____ PAGE TEXT

Wednesday, October 26, 2011

Mawage & Snow

Ok so this post is not really about snow at all, but on this beautiful Wednesday (made even more beautiful by a day off!) I'm enjoying the first real snow here at our casa:


And of course I'm adoring my little snow bunny!


Isn't he just so precious??


It's been a bit of a busy month, so I'm starting at the beginning (where all good stories start).


The second weekend in October Michael & I went to a marriage conference called "A Weekend to Remember" put on my a group called Family Life. Every time I hear the word "marriage" I think of the scene in The Princess Bride where the priest is officiating the wedding of Prince Humperdinck & Buttercup. "Mawage. Mawage is wat bwings us togeva tooday."


Ok that's not the point. I'd like to share a few brief highlights from our weekend away. (P.S. I finally made it to IKEA that weekend! Still incredibly busy & chaotic, but also inspiring & memorable! Sorry, again, that's not the point.) Here we go, for real this time:


  • Our culture's pattern for mawage...ahem, marriage... is a 50/50 performance relationship. "You do your part, I'll do mine." This pattern is destined to self-destruct. What is 50% in a marriage? You think you do at least 50% all the time? So when you can't, your spouse shouldn't have to either. Both of you are disappointed, unhappy & you give up giving at all. Sounds fun. No, we need to have a 100/100 giving relationship. I give 100% of me, all the time, to the best of my ability, to my spouse, regardless of what he does for me.  I've found that the more of myself I give, the more Michael gives to me. Because he truly loves me and wants to do for me what I try to do for him.

________
____ MATERIAL TO PROCESS

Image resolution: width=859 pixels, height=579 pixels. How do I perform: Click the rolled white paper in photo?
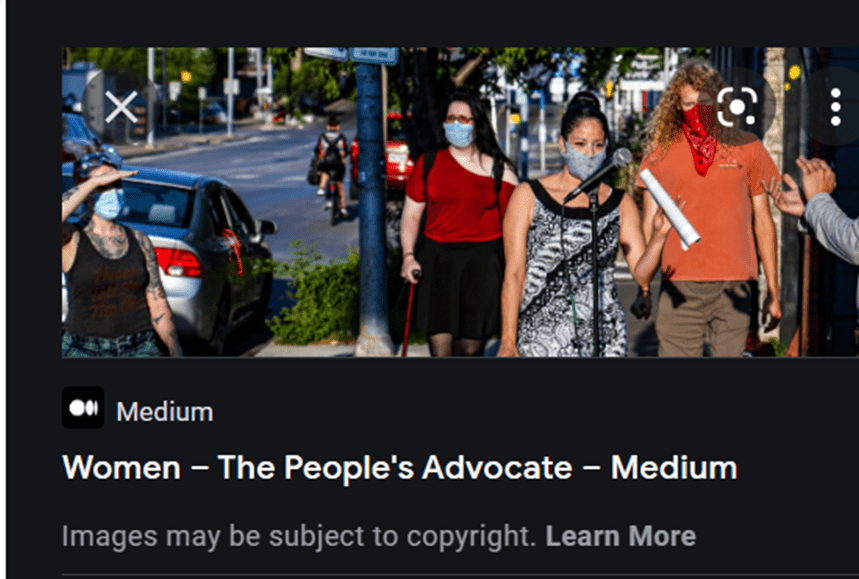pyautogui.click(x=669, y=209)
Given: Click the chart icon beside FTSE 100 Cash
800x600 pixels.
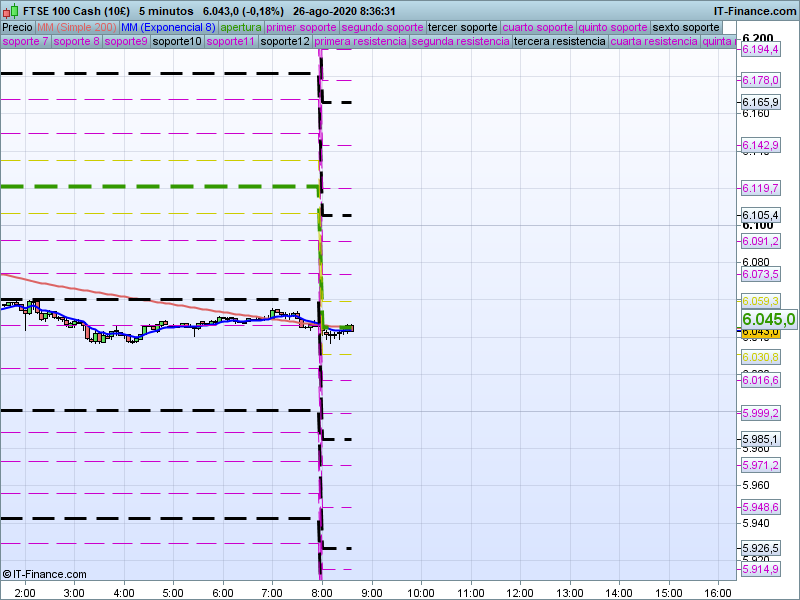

________
____ MATERIAL TO PROCESS

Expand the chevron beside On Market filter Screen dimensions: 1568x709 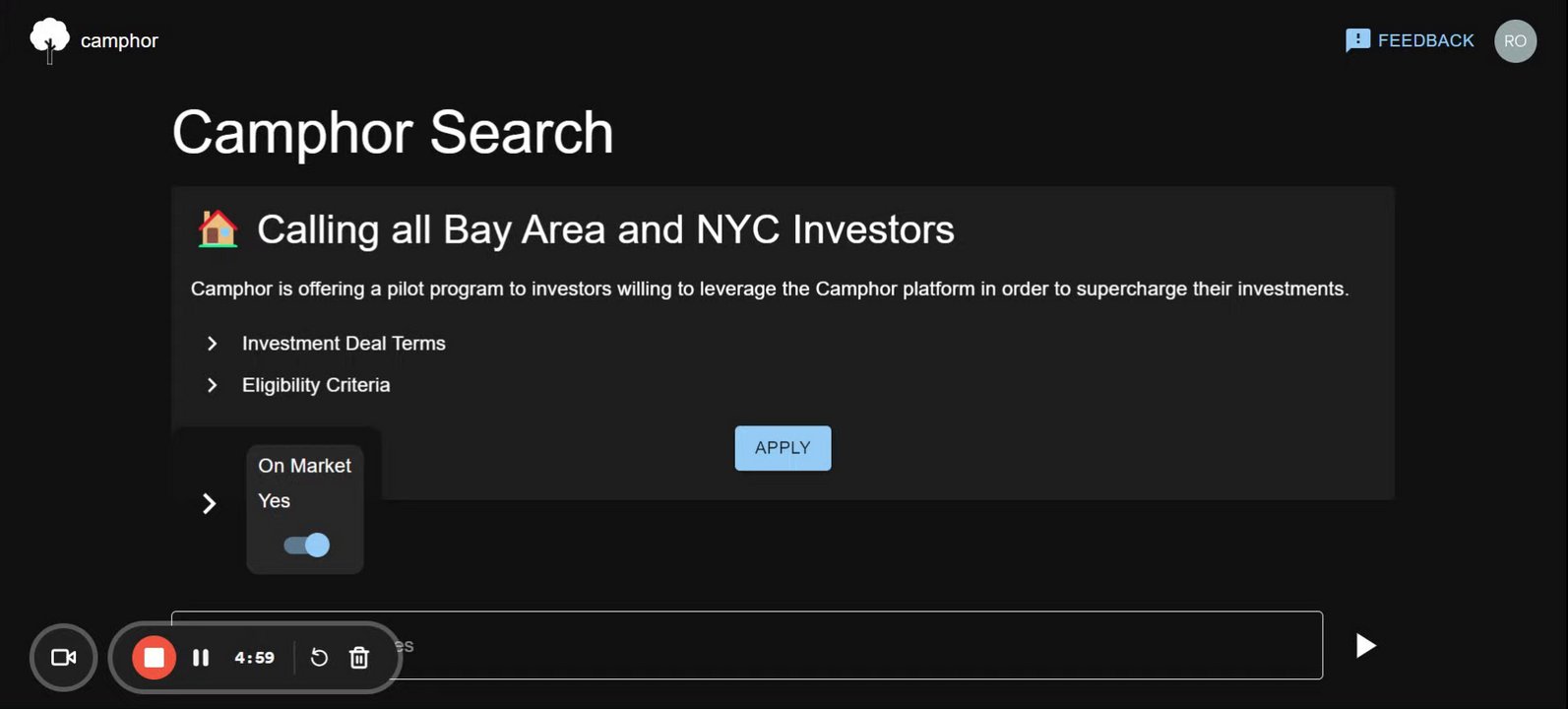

________
____ MATERIAL TO PROCESS

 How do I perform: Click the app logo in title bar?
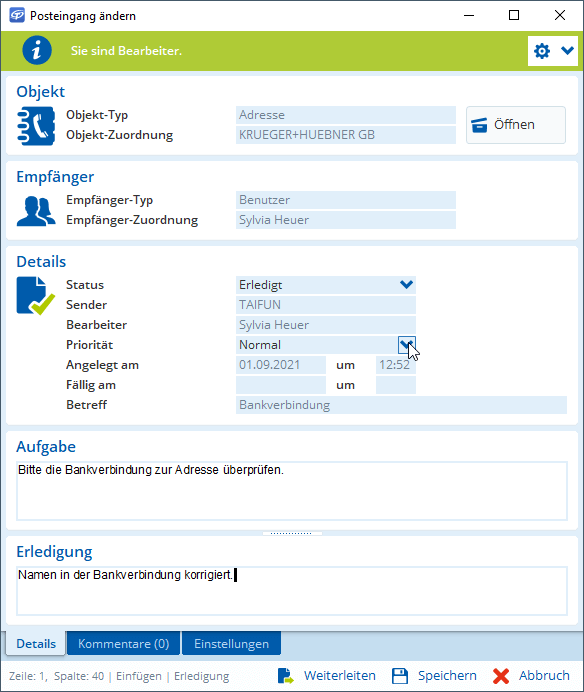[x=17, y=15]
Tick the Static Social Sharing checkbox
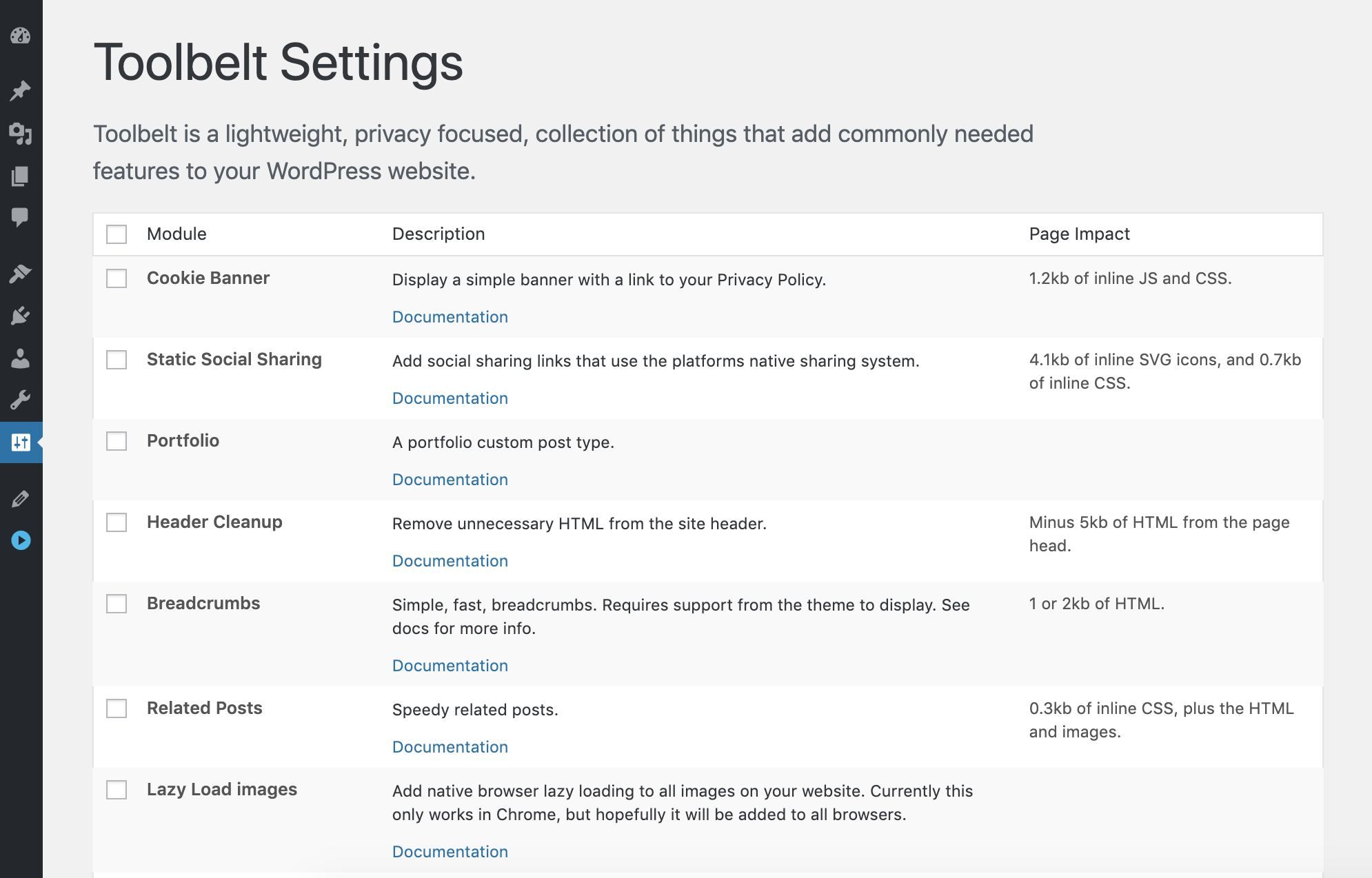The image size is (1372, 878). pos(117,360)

________

> REQUESTS:
1. Edit the blog post's stretch from "Wednesday, October 26, 2011" through "just so precious??" by changing "snow bunny" to "snow pup".
2. Write out the records exactly, from the line that contains "Image resolution: width=859" through the line that contains "800x600 pixels.". Leave the pictures out.
The blog post and the records have nothing to do with each other.

> ANSWERS TO THE PROBLEMS:
1.
Wednesday, October 26, 2011

Mawage & Snow

Ok so this post is not really about snow at all, but on this beautiful Wednesday (made even more beautiful by a day off!) I'm enjoying the first real snow here at our casa:


And of course I'm adoring my little snow pup!


Isn't he just so precious??

2.
Image resolution: width=859 pixels, height=579 pixels. How do I perform: Click the rolled white paper in photo?
pyautogui.click(x=669, y=209)
Given: Click the chart icon beside FTSE 100 Cash
800x600 pixels.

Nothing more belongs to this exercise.